Wer kann mir helfen, um welchen Stoff handelt es sich?
Dieser Stoff stellt den Körper auf künstliches Hungern ein.
Diesee Stoff erhöht die Empfindlichkeit der Zellen gegenüber Insulin und sie saugen aus dem Blut die ganze Glukose.
Dieser Soff ist ein Antikarzenogen.
Dieser Stoff ist in der Apotheke erhältlich.
Wie heisst dieser Stoff?
Vielen Dank im Voraus.
Rätselhafter Glaube
Moin, Michail,
wenn es diesen Stoff geben sollte, dann müsste Dir ein Apotheker helfen können. Wenn. Dazu bedürfte es aber der Klärung einiger Fragen:
Dieser Stoff stellt den Körper auf künstliches Hungern ein.
Was ist künstliches Hungern?
Diesee Stoff erhöht die Empfindlichkeit der Zellen gegenüber
Insulin
Wie macht er das?
und sie saugen aus dem Blut die ganze Glukose.
Wer - die Zellen? Wenn ja, welche Zellen? Und vor allem - wohin wird die Glukose gesaugt?
Dieser Soff ist ein Antikarzenogen.
Öha. Damit müsste sich Geld verdienen lassen bis zum Umfallen.
Dieser Stoff ist in der Apotheke erhältlich.
In welcher?
Wie heisst dieser Stoff?
Krieg’s raus und Du wirst Milliardär. Achwass, Billiardär.
Gruß Ralf
ps: Könntest Du vielleicht Deine Informationsquellen aufdecken?
Moin!
Vielleicht ist es Zimt?
LG
Dieser Stoff stellt den Körper auf künstliches Hungern ein.
Meinst Du Fasten, also freiwilliges Hungern im Gegensatz zu dem, was Millionen Menschen weltweit durchmachen müssen?

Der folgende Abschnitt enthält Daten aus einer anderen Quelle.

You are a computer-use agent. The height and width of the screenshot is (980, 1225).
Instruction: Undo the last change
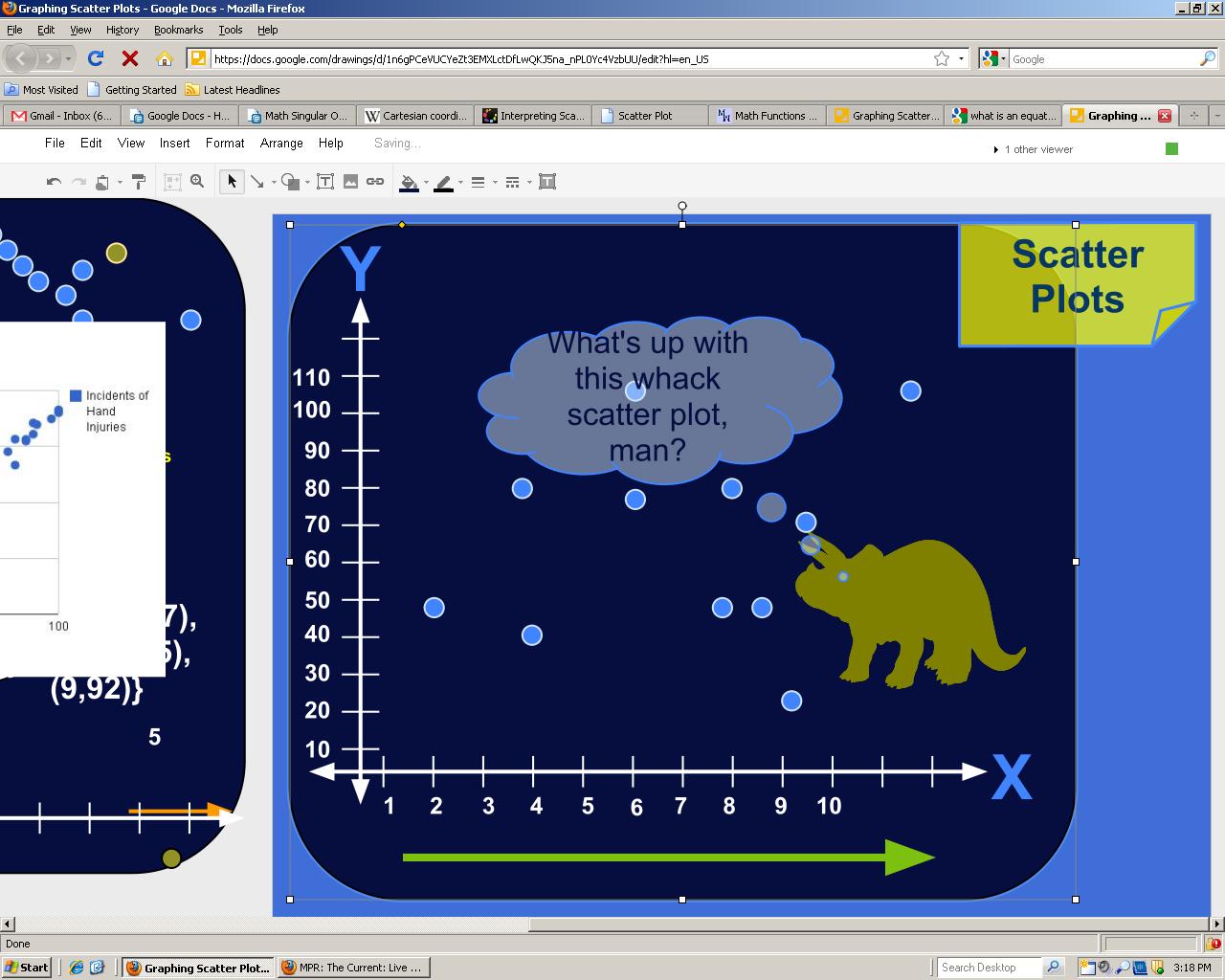tap(55, 181)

Diesee Stoff erhöht die Empfindlichkeit der Zellen gegenüber
Insulin
Rosiglitazon, Piogltazon.
und sie saugen aus dem Blut die ganze Glukose.
Och schade, dann stirbt man ja.
Dieser Soff ist ein Antikarzenogen.
Trifft auf die genannten Stoffe nicht zu.
Interessant:
Antikarzinogen sollen angeblich konjugierte Linolsäuren wirken - die aber im Verdacht stehen, eine Insulinresistenz hervor zu rufen. Das Gegenteil von dem, was oben steht.
Dieser Stoff ist in der Apotheke erhältlich.
Das muss nichts heißen. Viele Stoffe sind von Gesetz her nur in Apotheken erhältlich, weil sie eben apothekenpflichtig oder rezeptpflichtig sind, viele Stoffe werden aber gerne von Herstellern „apotheken-exklusiv“ vertrieben, offenbar, um damit den Anschein einer besonderen Wirksamkeit zu erwirken (welche nicht gegeben sein muss, siehe: „Marketing“).